Metal may be recovered from metal ore through pyrometallurgical or hydrometallurgical processes. Pyrometallurgical processes use smelting to separate desired metals from undesired components and are the way a large percentage of metals produced today are obtained. A typical pyrometallurgical plant includes crushing, grinding, flotation, concentrating, smelting, and refining equipment. One disadvantage with pyrometallurgical processes is that certain metal ores cannot be satisfactorily treated by smelting. Another disadvantage of pyrometallurgical processes is that they create sulfur dioxide emissions. Still another disadvantage of pyrometallurgical processes is that they are less economically efficient.

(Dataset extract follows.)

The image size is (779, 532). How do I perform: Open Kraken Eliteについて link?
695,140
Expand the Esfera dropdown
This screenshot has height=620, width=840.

Hydrometallurgical processes involve extracting metals from ores by dissolving them in aqueous chemical solutions. These processes are often more cost effective than pyrometallurgical processes. However, only certain ores, such as chalcocite (Cu2S), are leachable and thus amenable to hydrometallurgical treatment. Still further, controlling the leaching operation in the hydrometallurgical process is difficult in regions that have heavy or continuous rainfall because of the resulting high silt levels in the leachate.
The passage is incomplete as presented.